*Task details*. Turn the material below into a numbered list, one item per line, with blank lines omitted and the pictures left out.

*Dataset excerpts*.

_____

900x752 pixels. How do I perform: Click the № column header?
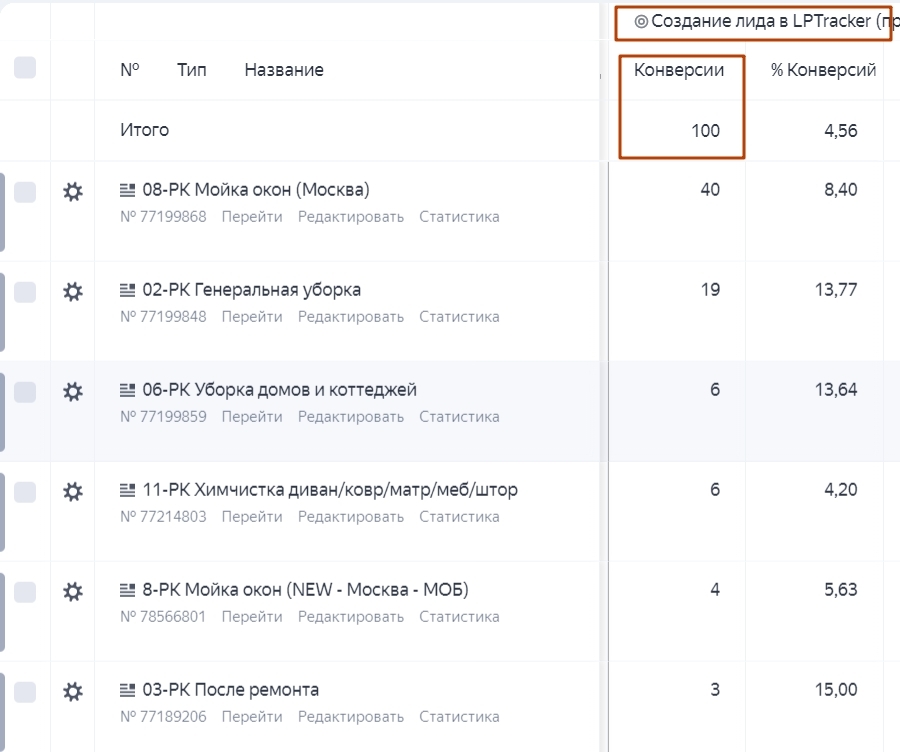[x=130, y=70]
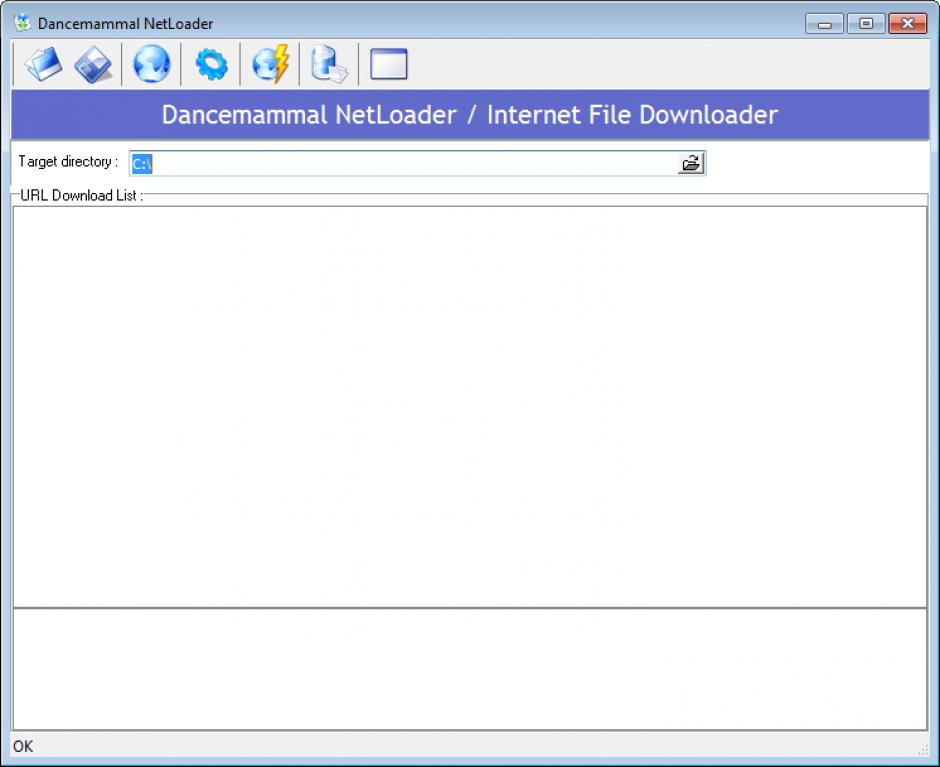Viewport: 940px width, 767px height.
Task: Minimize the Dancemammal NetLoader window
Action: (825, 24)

_____

*Problem solution*.
1. 900x752 pixels. How do I perform: Click the № column header?
2. [x=130, y=70]
3. Viewport: 940px width, 767px height.
4. Task: Minimize the Dancemammal NetLoader window
5. Action: (825, 24)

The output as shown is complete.